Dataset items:
"""

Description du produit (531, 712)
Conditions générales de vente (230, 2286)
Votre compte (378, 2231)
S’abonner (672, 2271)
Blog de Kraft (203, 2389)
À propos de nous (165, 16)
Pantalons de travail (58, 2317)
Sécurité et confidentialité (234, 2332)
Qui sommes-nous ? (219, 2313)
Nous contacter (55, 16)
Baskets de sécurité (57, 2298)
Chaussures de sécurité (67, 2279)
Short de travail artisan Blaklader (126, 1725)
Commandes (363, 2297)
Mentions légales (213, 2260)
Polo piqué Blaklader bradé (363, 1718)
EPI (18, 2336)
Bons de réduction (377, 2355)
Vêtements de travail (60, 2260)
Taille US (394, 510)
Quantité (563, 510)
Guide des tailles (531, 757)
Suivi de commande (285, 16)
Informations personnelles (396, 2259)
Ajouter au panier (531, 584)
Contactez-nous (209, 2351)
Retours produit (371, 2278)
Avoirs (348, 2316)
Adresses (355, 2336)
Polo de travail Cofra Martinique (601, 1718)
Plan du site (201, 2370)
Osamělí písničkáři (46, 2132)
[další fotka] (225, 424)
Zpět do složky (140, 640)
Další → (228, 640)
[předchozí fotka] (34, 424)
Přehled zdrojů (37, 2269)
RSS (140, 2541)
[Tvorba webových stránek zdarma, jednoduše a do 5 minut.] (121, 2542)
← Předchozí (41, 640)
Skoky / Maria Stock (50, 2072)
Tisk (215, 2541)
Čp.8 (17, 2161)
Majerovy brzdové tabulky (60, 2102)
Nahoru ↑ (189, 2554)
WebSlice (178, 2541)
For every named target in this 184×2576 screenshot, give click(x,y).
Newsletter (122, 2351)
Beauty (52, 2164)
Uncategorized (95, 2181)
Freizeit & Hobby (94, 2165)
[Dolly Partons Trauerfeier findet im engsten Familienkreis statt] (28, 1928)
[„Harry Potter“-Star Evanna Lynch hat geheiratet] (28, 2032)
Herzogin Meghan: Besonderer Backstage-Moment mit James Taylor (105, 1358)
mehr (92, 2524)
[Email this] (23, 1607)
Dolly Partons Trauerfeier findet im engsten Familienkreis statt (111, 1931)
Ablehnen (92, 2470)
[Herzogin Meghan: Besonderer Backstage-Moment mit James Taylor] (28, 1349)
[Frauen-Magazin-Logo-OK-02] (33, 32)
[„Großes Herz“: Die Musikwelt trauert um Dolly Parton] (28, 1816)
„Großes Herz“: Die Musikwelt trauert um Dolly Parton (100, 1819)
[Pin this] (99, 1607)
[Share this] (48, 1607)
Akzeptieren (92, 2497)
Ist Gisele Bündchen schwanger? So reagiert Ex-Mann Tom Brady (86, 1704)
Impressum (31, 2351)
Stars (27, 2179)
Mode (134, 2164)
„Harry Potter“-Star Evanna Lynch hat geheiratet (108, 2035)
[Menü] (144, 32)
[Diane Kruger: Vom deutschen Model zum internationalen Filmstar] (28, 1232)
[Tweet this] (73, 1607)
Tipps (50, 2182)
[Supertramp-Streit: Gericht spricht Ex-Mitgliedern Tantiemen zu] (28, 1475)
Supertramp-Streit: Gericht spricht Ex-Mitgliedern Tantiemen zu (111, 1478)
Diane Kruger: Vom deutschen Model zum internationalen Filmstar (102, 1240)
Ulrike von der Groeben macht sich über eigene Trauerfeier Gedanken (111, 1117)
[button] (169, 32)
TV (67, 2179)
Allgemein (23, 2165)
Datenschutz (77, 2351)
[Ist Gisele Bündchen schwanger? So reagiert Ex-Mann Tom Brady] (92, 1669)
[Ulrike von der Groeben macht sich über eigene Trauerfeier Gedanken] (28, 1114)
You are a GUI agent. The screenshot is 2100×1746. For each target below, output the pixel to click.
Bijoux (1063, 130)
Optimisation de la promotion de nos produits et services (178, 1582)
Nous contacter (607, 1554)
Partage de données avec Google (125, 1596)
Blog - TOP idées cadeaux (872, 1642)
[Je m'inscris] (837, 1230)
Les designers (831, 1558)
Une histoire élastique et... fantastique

"""

• _Prompt_
The lines above, from the start of the records through the one containing "[předchozí fotka] (34, 424)", are to be printed exactly, and nothing else is to be included.

• _Response to the exercise_
Description du produit (531, 712)
Conditions générales de vente (230, 2286)
Votre compte (378, 2231)
S’abonner (672, 2271)
Blog de Kraft (203, 2389)
À propos de nous (165, 16)
Pantalons de travail (58, 2317)
Sécurité et confidentialité (234, 2332)
Qui sommes-nous ? (219, 2313)
Nous contacter (55, 16)
Baskets de sécurité (57, 2298)
Chaussures de sécurité (67, 2279)
Short de travail artisan Blaklader (126, 1725)
Commandes (363, 2297)
Mentions légales (213, 2260)
Polo piqué Blaklader bradé (363, 1718)
EPI (18, 2336)
Bons de réduction (377, 2355)
Vêtements de travail (60, 2260)
Taille US (394, 510)
Quantité (563, 510)
Guide des tailles (531, 757)
Suivi de commande (285, 16)
Informations personnelles (396, 2259)
Ajouter au panier (531, 584)
Contactez-nous (209, 2351)
Retours produit (371, 2278)
Avoirs (348, 2316)
Adresses (355, 2336)
Polo de travail Cofra Martinique (601, 1718)
Plan du site (201, 2370)
Osamělí písničkáři (46, 2132)
[další fotka] (225, 424)
Zpět do složky (140, 640)
Další → (228, 640)
[předchozí fotka] (34, 424)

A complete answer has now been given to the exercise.